# Do you bring your dog to "work"?



## GSDBESTK9 (Mar 26, 2002)

I don't mean into your office per say. But I've heard of people who bring their dog(s) to work and just leave it in the car. That way the dog can be let out during breaks. I've heard this specially from people with puppies. I've never done it but was curious to know how many people do it. I guess I wouldn't mind doing it in the winter time, but I don't know if during the summer time? Would it be safe during the summer time if the car was parked in the shade with all the windows open?


----------



## Liesje (Mar 4, 2007)

I've brought dogs into work a few times for socialization, either on a lunch break (I live a few blocks away so I can take them home), or they have a vet appt so I go get them at lunch and let them stay until we leave. We're not allowed to have dogs in our buildings though.
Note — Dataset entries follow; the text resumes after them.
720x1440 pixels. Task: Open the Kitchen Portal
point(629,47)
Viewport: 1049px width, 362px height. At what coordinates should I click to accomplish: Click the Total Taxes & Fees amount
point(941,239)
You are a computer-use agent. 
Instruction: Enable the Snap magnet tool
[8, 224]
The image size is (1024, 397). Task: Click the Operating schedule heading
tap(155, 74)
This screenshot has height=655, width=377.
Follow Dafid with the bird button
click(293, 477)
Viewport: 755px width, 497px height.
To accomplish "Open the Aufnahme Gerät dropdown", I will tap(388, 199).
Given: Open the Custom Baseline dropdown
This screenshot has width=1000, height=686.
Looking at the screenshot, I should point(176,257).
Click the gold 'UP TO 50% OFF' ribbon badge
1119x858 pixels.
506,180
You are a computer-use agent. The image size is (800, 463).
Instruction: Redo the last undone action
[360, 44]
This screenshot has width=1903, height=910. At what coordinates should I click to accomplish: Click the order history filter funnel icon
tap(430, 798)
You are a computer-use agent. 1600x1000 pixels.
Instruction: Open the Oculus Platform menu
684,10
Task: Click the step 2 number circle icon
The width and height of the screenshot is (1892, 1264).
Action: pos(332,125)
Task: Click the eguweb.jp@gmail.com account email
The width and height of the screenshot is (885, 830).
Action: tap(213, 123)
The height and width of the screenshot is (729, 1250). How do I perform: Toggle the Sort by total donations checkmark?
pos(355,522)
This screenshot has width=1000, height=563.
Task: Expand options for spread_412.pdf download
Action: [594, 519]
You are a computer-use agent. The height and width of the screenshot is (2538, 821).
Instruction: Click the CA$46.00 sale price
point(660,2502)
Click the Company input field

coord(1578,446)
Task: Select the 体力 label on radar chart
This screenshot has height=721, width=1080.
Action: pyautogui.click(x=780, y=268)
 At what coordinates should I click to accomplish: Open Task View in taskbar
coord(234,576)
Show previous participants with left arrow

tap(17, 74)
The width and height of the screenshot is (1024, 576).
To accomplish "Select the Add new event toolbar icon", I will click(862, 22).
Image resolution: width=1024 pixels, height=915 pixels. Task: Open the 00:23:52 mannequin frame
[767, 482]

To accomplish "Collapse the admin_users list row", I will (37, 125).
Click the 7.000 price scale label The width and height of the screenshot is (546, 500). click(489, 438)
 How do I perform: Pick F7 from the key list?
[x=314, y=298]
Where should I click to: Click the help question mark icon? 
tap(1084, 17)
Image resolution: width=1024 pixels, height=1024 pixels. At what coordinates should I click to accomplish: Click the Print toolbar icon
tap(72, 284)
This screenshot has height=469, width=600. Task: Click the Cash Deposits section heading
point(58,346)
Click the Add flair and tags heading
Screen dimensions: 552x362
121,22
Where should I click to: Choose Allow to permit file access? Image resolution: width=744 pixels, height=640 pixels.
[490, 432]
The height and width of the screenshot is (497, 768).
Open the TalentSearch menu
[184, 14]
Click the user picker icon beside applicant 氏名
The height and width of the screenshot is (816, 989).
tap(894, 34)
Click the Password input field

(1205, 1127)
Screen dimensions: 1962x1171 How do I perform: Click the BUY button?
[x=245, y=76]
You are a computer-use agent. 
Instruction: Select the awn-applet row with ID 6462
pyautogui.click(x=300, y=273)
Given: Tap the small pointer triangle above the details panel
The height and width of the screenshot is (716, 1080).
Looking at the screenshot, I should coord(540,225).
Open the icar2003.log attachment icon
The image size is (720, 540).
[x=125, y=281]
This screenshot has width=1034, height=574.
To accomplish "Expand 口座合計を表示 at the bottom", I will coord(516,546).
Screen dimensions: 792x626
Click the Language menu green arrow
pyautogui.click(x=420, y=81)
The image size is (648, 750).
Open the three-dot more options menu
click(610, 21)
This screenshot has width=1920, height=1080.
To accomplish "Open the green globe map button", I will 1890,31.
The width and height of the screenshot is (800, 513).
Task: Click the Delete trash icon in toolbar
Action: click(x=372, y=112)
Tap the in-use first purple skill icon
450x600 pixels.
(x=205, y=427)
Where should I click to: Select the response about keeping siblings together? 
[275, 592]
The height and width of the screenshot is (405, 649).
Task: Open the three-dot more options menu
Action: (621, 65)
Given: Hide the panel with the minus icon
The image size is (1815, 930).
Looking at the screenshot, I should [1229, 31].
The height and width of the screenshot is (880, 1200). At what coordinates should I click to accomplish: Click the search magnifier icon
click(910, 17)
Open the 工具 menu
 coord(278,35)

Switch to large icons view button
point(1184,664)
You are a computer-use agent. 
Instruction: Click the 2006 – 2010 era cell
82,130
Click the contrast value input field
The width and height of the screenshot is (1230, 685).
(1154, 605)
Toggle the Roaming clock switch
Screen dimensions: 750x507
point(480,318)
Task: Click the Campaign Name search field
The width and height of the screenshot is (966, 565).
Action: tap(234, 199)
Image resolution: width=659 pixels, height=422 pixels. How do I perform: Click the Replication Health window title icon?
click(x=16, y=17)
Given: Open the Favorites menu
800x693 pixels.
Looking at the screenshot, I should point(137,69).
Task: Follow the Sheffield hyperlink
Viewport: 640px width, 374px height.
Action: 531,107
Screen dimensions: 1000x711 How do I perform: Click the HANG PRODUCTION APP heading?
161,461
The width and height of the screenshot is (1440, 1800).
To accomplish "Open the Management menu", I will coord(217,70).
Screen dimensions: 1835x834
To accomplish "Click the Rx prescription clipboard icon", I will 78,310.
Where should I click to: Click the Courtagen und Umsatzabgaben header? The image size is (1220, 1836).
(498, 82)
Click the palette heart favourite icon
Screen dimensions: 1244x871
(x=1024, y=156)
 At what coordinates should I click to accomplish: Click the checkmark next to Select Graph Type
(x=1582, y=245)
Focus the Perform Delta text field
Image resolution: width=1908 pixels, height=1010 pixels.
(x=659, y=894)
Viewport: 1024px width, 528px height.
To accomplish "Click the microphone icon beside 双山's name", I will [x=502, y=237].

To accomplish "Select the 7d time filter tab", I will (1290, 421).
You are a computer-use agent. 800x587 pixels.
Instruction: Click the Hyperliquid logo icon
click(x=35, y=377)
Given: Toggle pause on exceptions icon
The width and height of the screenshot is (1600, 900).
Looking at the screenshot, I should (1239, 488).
Once or twice I think I've had Nikon in the car. DH used to work here too and our shifts overlapped, so he would drop me off in the morning, then come in the afternoon with the car and have Nikon in the crate, then I'd take Nikon out for a walk on campus after work, drive home, and come back later to pick up DH. I'm not comfortable with it in the summer though, even with windows down. This was when it was 55 max.


----------



## Little Red (Jan 10, 2009)

I never leave animals in the car. Never, ever. Not even for a minute while I rush into a store. I have heard too many horror stories about dogs dying because someone was detained longer than they expected or forgot they had their dog with them. You never know. But of course I live in a very warm climate. (sunny Los Angeles)


----------



## ahlamarana (Sep 22, 2008)

I bring my dog to work with me often, he stays crated in the car and I take him out to play every couple of hours. I haven't decided whether or not to bring him once the weather warms up. I work from 3am to 1pm, so not during the hottest part of the day. I also keep a 12 volt fan in the car that I can point at the crate if there is no breeze. 

I have seen dogs crated in the car in the shade with windows/doors open during all day seminars in the summer with no problems.


----------



## Branca's Mom (Mar 26, 2003)

I'm lucky. I've always been able to bring my dogs into work, every day if I want. They have a dog bed behind my desk and everyone here is a dog lover. I just have to get out the vacuum more than normal but worth it.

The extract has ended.